** ACTIVITY **
Pull out every line below that holds the word "agent".

(Stored data)
--------------------------------

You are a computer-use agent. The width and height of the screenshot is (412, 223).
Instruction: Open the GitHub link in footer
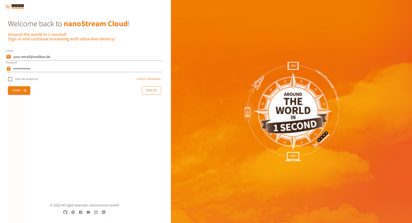pos(66,212)
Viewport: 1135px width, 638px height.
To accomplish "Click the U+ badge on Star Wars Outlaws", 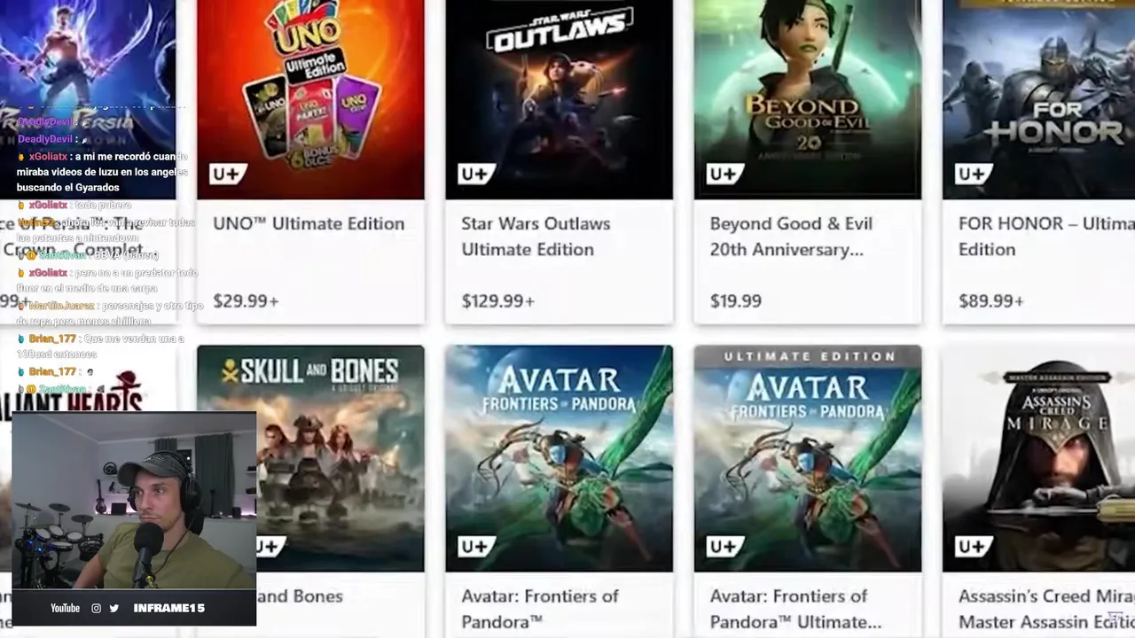I will point(474,174).
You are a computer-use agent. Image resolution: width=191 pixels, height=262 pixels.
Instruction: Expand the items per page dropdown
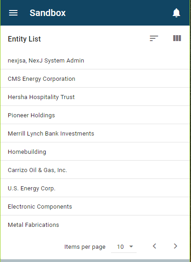124,247
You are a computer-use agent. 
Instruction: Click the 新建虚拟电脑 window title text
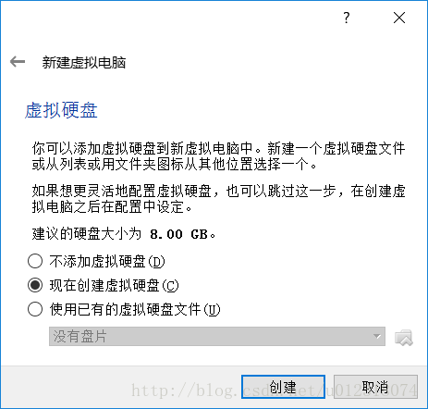tap(84, 62)
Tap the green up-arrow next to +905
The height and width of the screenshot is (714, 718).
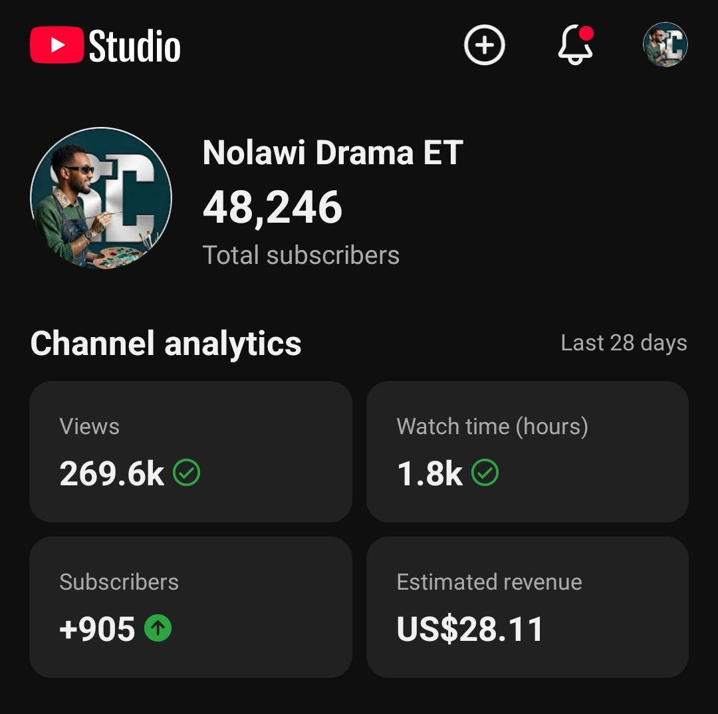(158, 628)
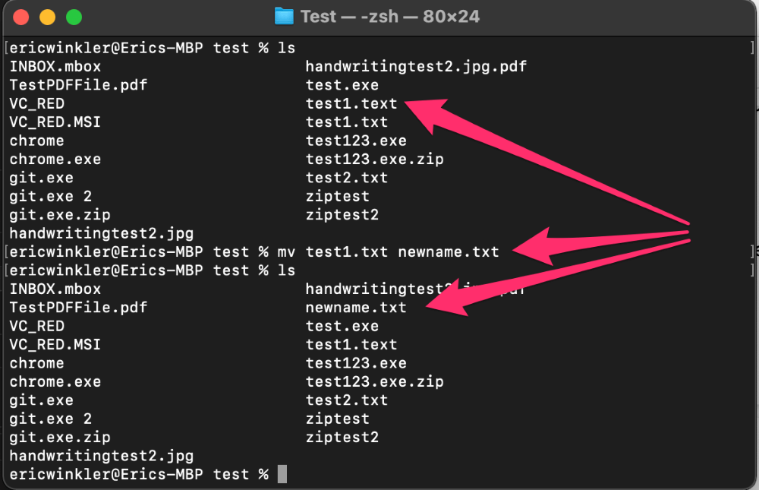Click the yellow minimize window button
759x490 pixels.
click(47, 17)
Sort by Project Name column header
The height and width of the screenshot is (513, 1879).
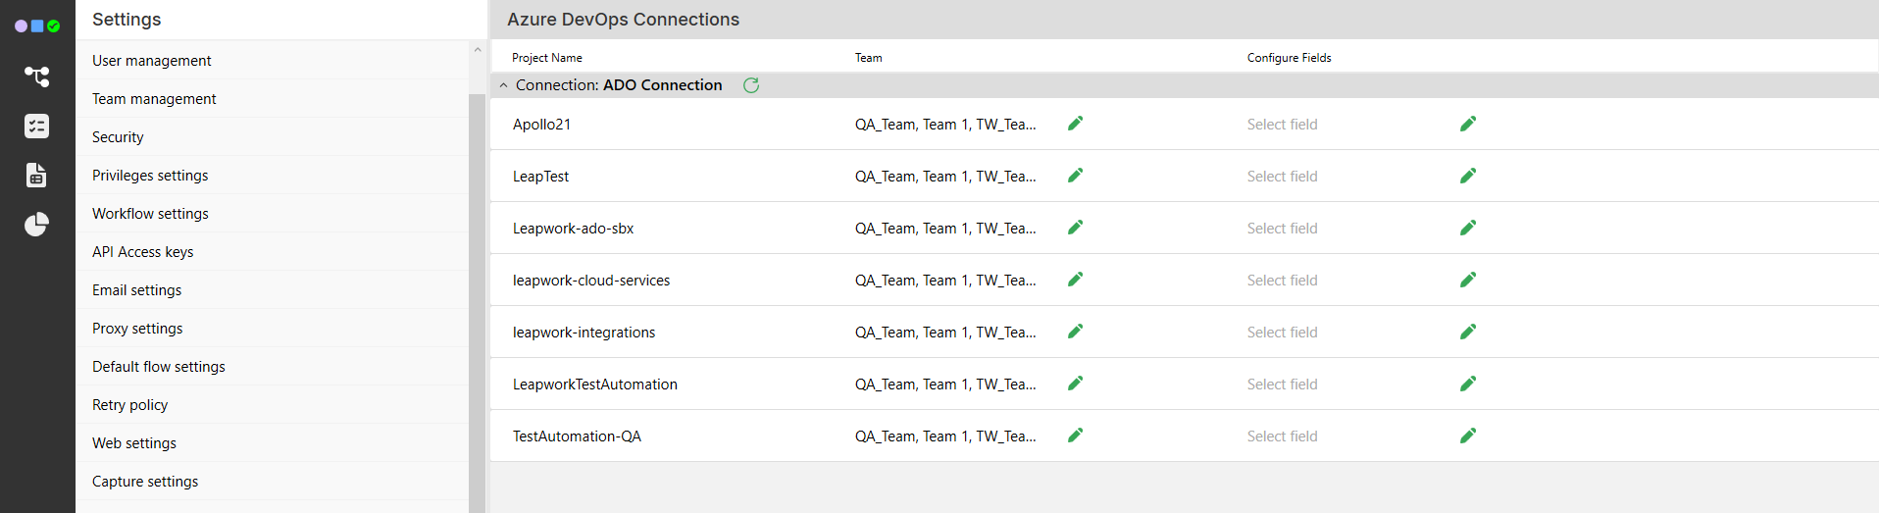547,58
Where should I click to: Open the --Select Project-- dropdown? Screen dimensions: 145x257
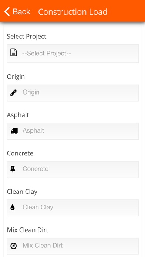(73, 54)
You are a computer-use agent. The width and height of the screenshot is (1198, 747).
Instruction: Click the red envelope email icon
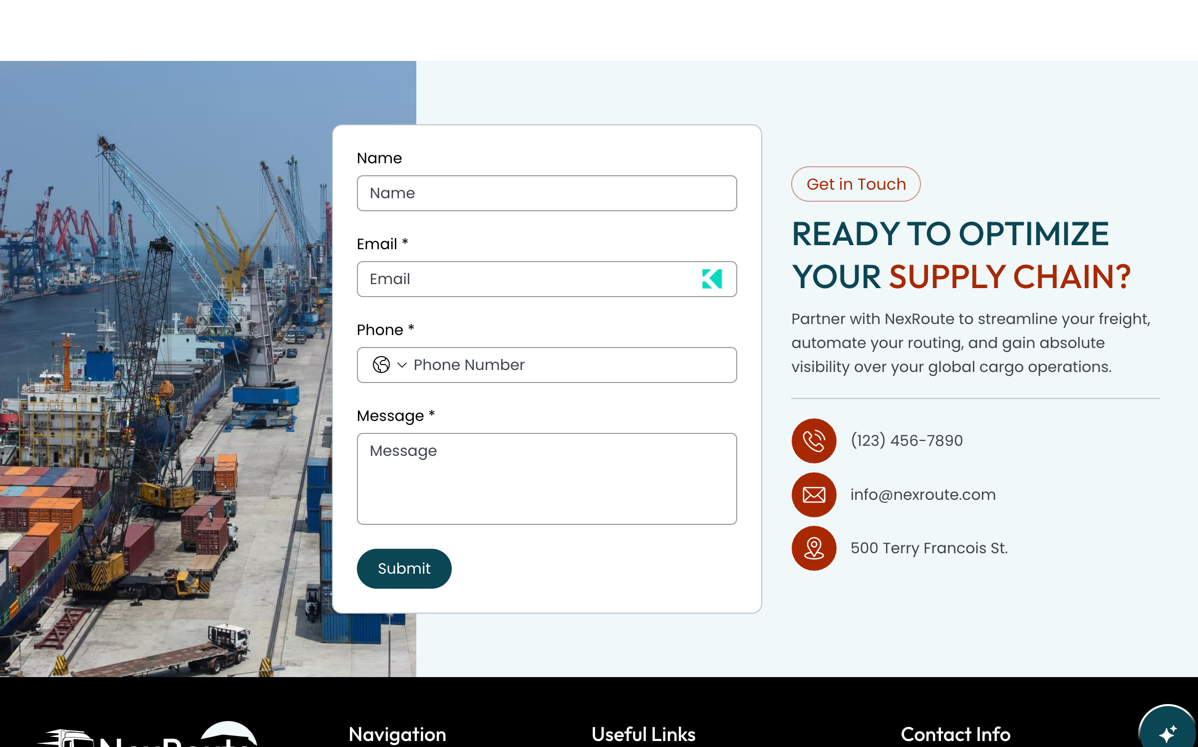[814, 494]
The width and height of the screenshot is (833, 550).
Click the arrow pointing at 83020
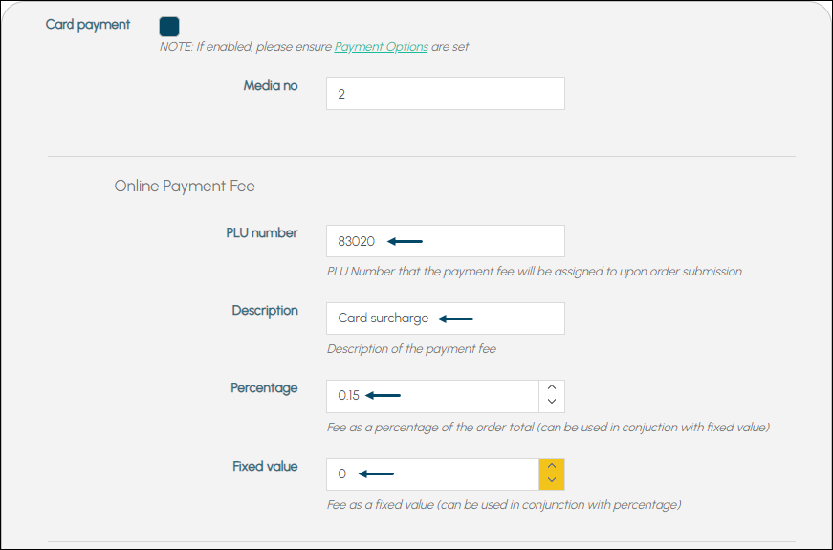pos(405,241)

--------------------------------

** SOLUTION BELOW **
You are a computer-use agent. The width and height of the screenshot is (412, 223).
You are a computer-use agent. Image resolution: width=191 pixels, height=262 pixels.
You are a computer-use agent. 
You are a computer-use agent. The width and height of the screenshot is (1198, 747).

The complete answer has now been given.